The Hebrew word for two ‘nations’ is goyim.  Two goyim fight in Rebecca’s womb –– not two pagans or two gentiles.  Two nations.  From these two nations came the Edomites from Esau and the Israelites from Jacob. The two nations would war regarding over being the ‘seed’ promised to Abraham.

Obedience to God’s commands would lead to the goyim to recognize Isra’el as a wise and understanding goy with an Elohim who is nothing like the pagan gods within the goyim (Deuteronomy 4:32).

Jeremiah tells Isra’el not to learn the ‘ways of the nations’ (Jeremiah 10:2).   The ‘ways of the nations’ he refers to are definitely not God’s ways and could be considered pagan: holding to religious beliefs contrary to the ways of God. This does not make the nation itself pagan, but their customs and religious practices.

Hebrew Word Pictures

ג Gimel – A Camel means ‘lift up’ or ‘pride.’

י Vav – A Nail means ‘binding.’

י Yod – A Closed Hand means ‘finished work.’

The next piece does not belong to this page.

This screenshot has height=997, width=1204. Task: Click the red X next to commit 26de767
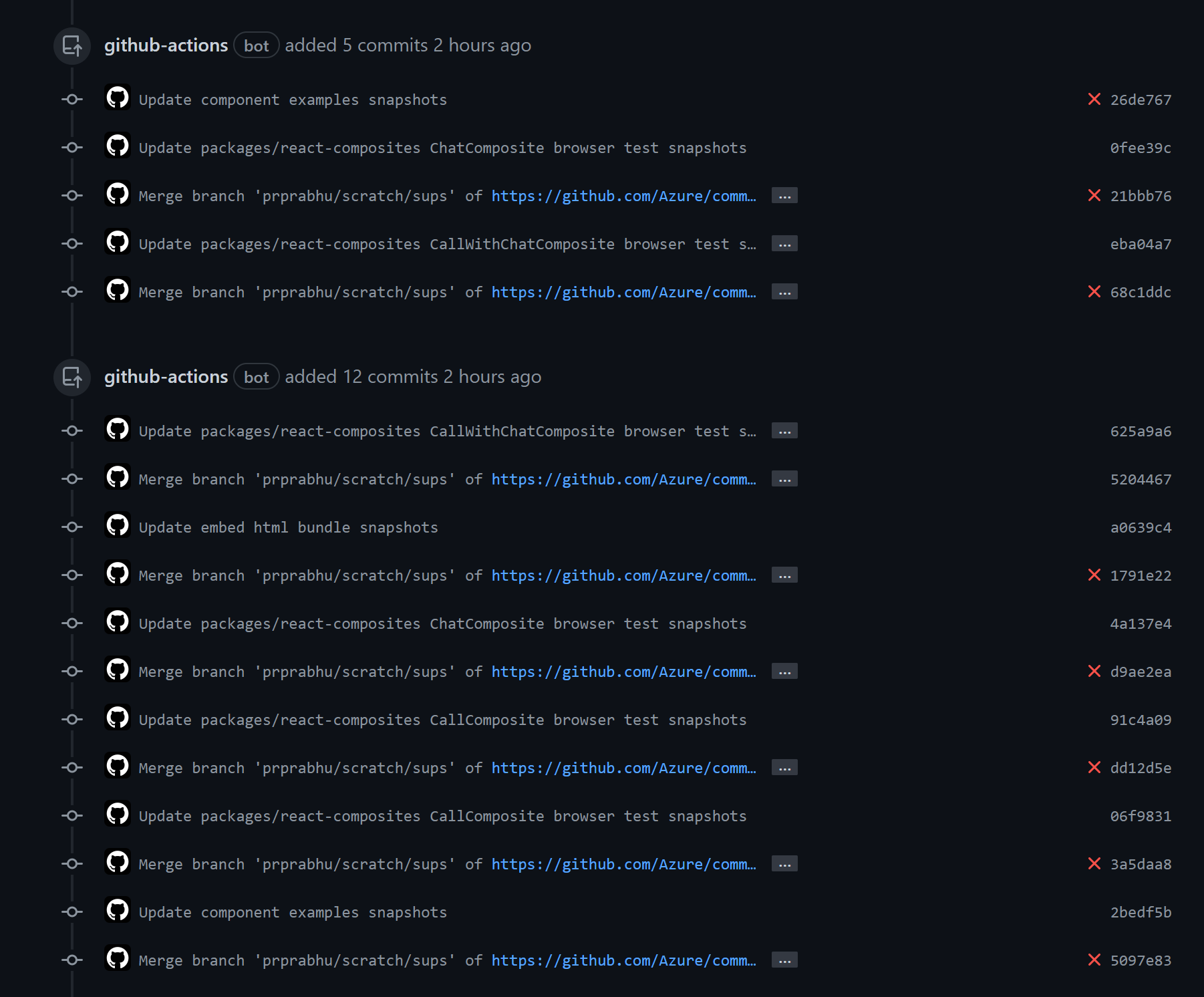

י Yod – A Closed Hand means ‘finished work.’

מ Mem – Water means ‘chaos’ or ‘mighty.’

The Hebrew Word Picture for goyim: lift up the binding the finished work, the finished work of chaos.

“But now revealed and made known through the prophetic writings by the command of the eternal God, so that all the Gentiles [ethnos] might come to the obedience that comes from faith” (Romans 16:26). 

Ethnos is used for ‘a nation or people’ in the Greek.

This verse is also evidence the fulfillment of the promise given to Abraham regarding all nations.  Note that the word ethnos is (mis)translated ‘gentiles’ rather than ‘nations.’ 

The word paganin both in the Hebrew and Greek is a completely different word than goy.